==== SOURCE DOCUMENT ====

After 9/11, every IT organization on the planet began making sure there was some form or fail-over to a backup system or disaster recovery site

Um no? A number of large organizations do not have a disaster recovery site. Just the other day Cisco.com was down for a few hours.

Re:Whiskey Tango Foxtrot (1, Funny)

Anonymous Coward | more than 7 years ago | (#20240915)

At a previous employer, we kept having a Cisco Switch crash and become unresponsive, making about 1/3 of the people connected to it in the office lose connection.

After about 2 to 3 hours of investigation and it going down twice after we'd bring it back up, we soon found the problem. F**king intern, who was worthless anyways and about to get fired for other stupid mishaps had a Netgear switch he was using for setting up new desktops thought it'd be cute to plug one port of the switch to another port on it, that was creating the havoc and bringing down the switch and part of the network for most.

I think he got fired two weeks later. I guess he had it coming since several times for lunch he would go home and take a nap, coming back after 3 or 4 hours cause he had overslept during such hour lunch break.

Re:Whiskey Tango Foxtrot (0)

Anonymous Coward | more than 7 years ago | (#20241103)

Can someone explain technically how doing that on the Netgear POS would cause the Cisco to crash? I guess there'd have to be broadcast traffic on that segment?

Re:Whiskey Tango Foxtrot (1)

archen (447353) | more than 7 years ago | (#20241221)

==== EXERCISE DATA ====

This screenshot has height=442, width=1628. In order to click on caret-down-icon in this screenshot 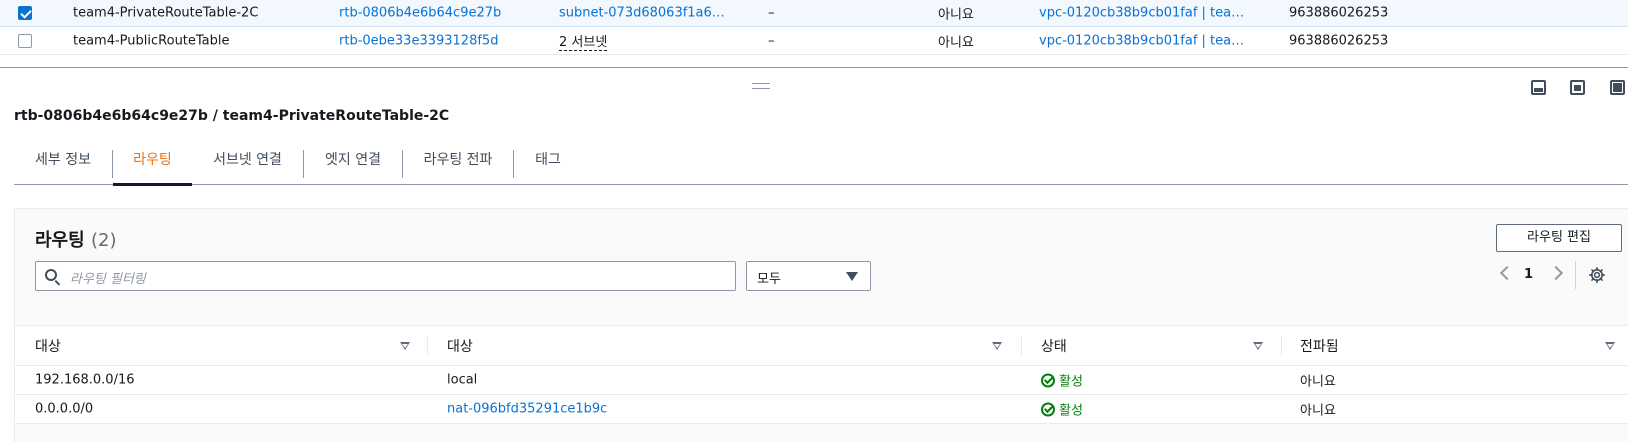, I will do `click(852, 276)`.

====

== ACTION ITEM ==
In the forum thread about a crashing Cisco switch, what brand of switch was the intern using to set up new desktops?

== YOUR RESPONSE ==
A Netgear switch.